Ce qu'il construit, l'auteur s'en sert autant pour rendre hommage que pour chatouiller les sagas policières mettant en scène des détectives astucieux – ou autre épithète héroïque –, dont les aventures courent sur des dizaines de volumes, poursuivies par celles de leurs enfants, de leurs neveux et nièces ou n'importe quelle autre partie de leur arbre généalogique, voire même, pourquoi pas, s'il y a des gens pour les lire, de leurs animaux de compagnie. Garm, le chien de Notre héroïne est ainsi le petit fils de Fenris Le Teckel, fidèle compagnon canin d'Emily Bean, et personnage emblématique de cette famille d'enquêteurs. Un peu moqueur, Dustin Long ? Évidemment. D'autant qu'il se place dans cette position – usurpée et ironique – de l'auteur prenant la suite d'un écrivain connu, autant par hommage que parce qu'il faut bien manger, ou à la demande d'ayants droit qui aimeraient bien mettre du beurre dans les épinards laissés par l'arrière-grand-père.
Bref. Dustin Long signe un roman étonnant, amusant, voire même passionnant.
Toutefois, c'est un premier roman, ce qui peut être une explication à quelques imperfections...
Dustin Long peut faire mieux En fait, Icelander ne comporte qu'un seul défaut mais d'importance. Il concerne l'intrigue, en quelque sorte l'histoire qu'il nous raconte. Nous l'avons vu, Dustin Long en présente très bien les protagonistes. Il amène avec précision les différents éléments qui vont s'imbriquer pour dissiper le mystère qui entoure le meurtre de Shirley McGuffin, de manière détournée puisqu'à aucun moment Notre héroïne ne mène l'enquête, qu'aucun autre personnage ne se montre vraiment à la hauteur des événements. Toutefois, l'auteur, en parlant de meurtre et d'investigations, promet des révélations finales. Celles-ci arrivent bien, dans les cinquante dernières pages qui représentent aussi la quasi-totalité des passages traitant à proprement parler de l'affaire de meurtre. Après le Prélude qui présente les personnages, le Ludo qui donne les clefs pour comprendre les événements se déroulant à New Crúiskeen, le Cluedo raccroche les éléments entre eux, en un climax touffu et précipité.

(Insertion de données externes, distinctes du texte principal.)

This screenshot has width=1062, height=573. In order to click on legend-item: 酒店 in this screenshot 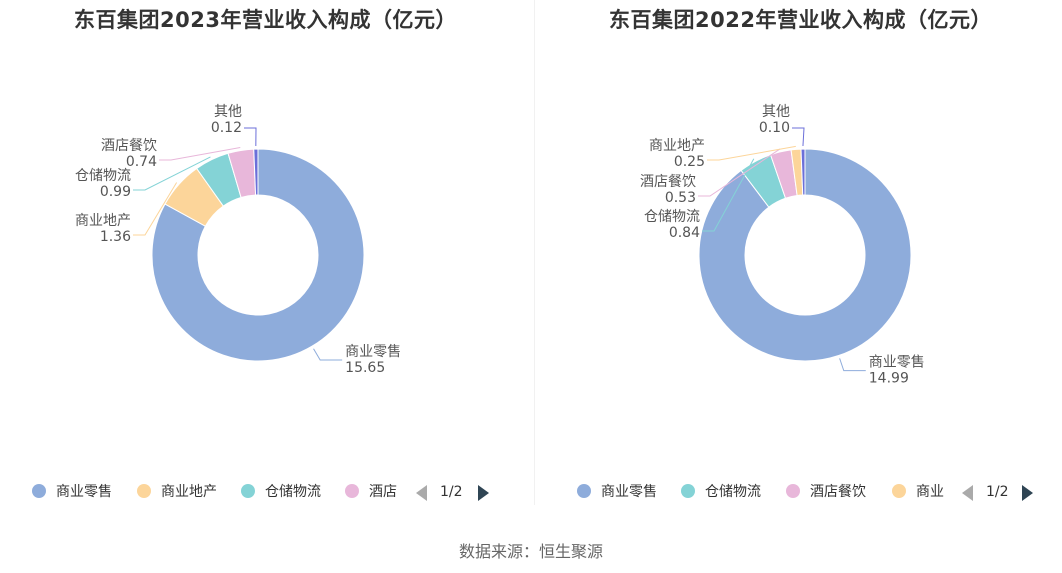, I will do `click(371, 492)`.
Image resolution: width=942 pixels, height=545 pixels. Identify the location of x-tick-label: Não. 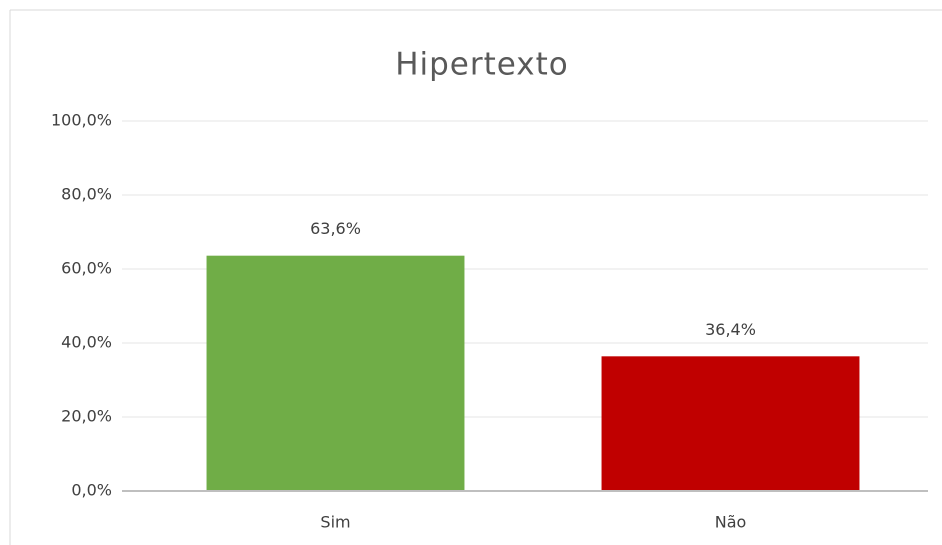
(731, 522).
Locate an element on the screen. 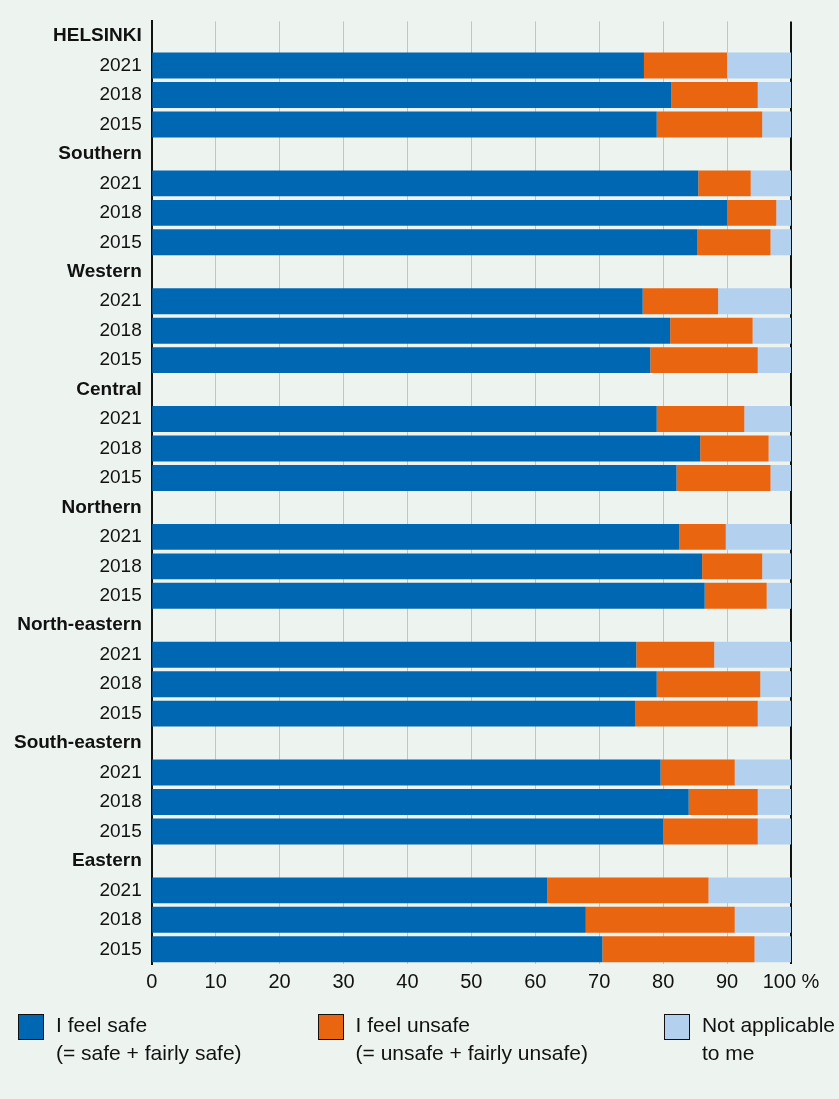  legend-label: Not applicable to me is located at coordinates (768, 1039).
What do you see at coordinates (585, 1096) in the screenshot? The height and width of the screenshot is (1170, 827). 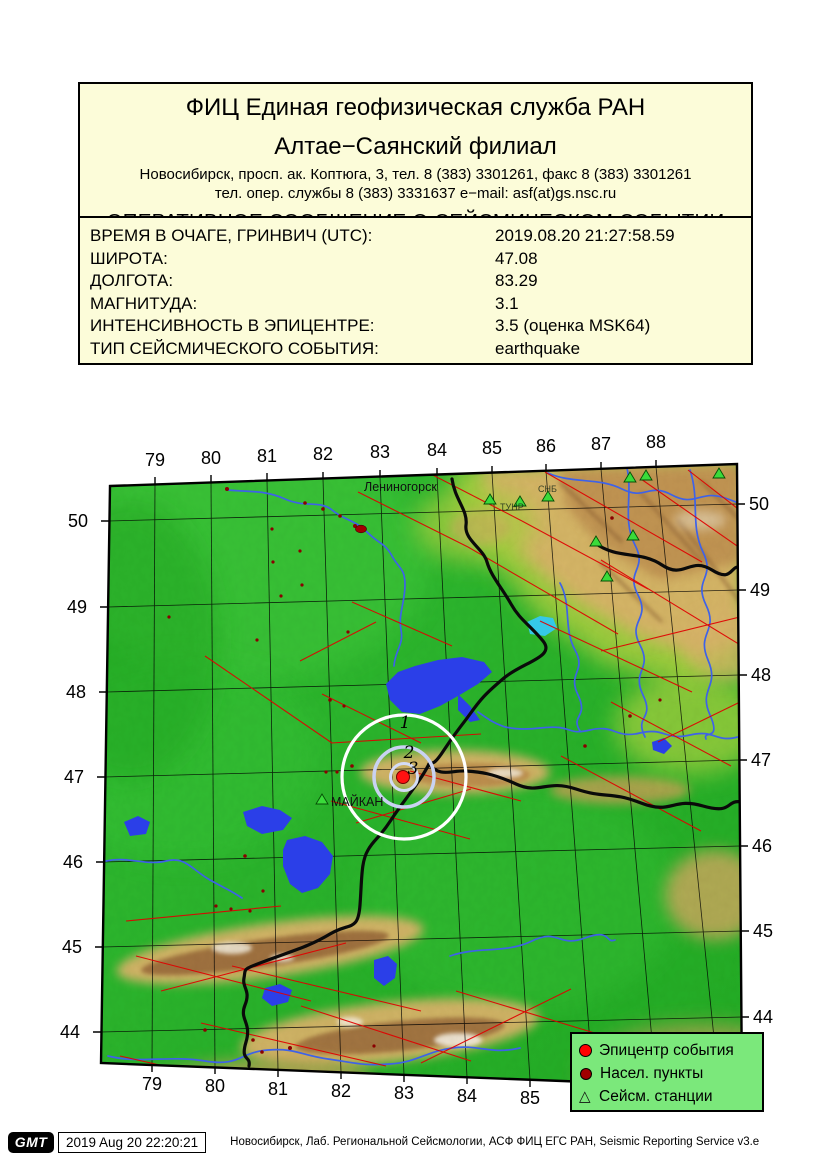 I see `station-triangle-icon: △` at bounding box center [585, 1096].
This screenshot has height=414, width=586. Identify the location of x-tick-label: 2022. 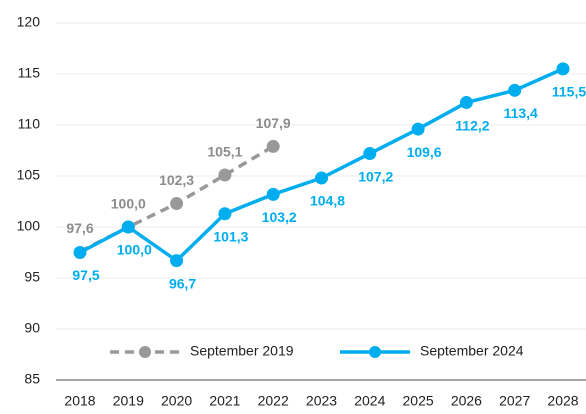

Il est clair que Dustin Long sait ce qu'il fait en donnant à la conclusion de son histoire un ton absurde, qui ne colle pas tout à fait avec le ton décalé du reste du roman. Les multiples événements spectaculaires qui nous sont rapportés par un des personnages, et qui expliquent bien des choses tant au lecteur qu'à une Héroïne qui n'était pas au bon endroit au bon moment, forment une conclusion qui laisse donc un peu sur sa faim, qui ne convainc par totalement. En somme, il subsiste l'impression, à la fin de la lecture, que Dustin Long aurait peut-être pu faire mieux. Évidemment, tout au long du roman, les évolutions des personnages, les clins d'œil, notamment, aux romans policiers, sont plus importants que le mystère de la mort de Shirley et sa résolution. « Bâcler » la fin de son roman était sans nul doute dans le projet de l'auteur. Reste un sentiment, pour le lecteur, de légère déception.
On retiendra tout de même que Icelander est un roman plein de qualités, qui mérite le détour. Surtout, c'est un premier roman qui lance un auteur qu'il sera extrêmement intéressant de suivre dans ses prochains projets littéraires, tant il démonte, avec le présent livre des capacités d'inventions éclatantes.